====== Source data
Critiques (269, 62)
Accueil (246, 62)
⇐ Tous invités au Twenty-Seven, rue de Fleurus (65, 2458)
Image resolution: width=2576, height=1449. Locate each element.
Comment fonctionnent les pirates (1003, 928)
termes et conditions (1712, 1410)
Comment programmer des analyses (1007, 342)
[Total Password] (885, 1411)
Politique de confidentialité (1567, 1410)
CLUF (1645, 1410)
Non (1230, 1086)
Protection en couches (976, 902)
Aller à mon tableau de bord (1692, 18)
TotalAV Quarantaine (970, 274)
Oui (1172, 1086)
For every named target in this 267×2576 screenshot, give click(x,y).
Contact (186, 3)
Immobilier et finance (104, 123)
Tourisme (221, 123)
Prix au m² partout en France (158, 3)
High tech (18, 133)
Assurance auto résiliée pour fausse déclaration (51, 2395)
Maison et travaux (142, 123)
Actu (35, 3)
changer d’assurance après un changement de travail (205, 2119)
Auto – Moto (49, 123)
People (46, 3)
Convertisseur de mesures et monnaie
============
> _Directions for this task_
Each record needs to be duplicated exactly as given.

> _Exercise solution_
Critiques (269, 62)
Accueil (246, 62)
⇐ Tous invités au Twenty-Seven, rue de Fleurus (65, 2458)
Image resolution: width=2576, height=1449. Locate each element.
Comment fonctionnent les pirates (1003, 928)
termes et conditions (1712, 1410)
Comment programmer des analyses (1007, 342)
[Total Password] (885, 1411)
Politique de confidentialité (1567, 1410)
CLUF (1645, 1410)
Non (1230, 1086)
Protection en couches (976, 902)
Aller à mon tableau de bord (1692, 18)
TotalAV Quarantaine (970, 274)
Oui (1172, 1086)
For every named target in this 267×2576 screenshot, give click(x,y).
Contact (186, 3)
Immobilier et finance (104, 123)
Tourisme (221, 123)
Prix au m² partout en France (158, 3)
High tech (18, 133)
Assurance auto résiliée pour fausse déclaration (51, 2395)
Maison et travaux (142, 123)
Actu (35, 3)
changer d’assurance après un changement de travail (205, 2119)
Auto – Moto (49, 123)
People (46, 3)
Convertisseur de mesures et monnaie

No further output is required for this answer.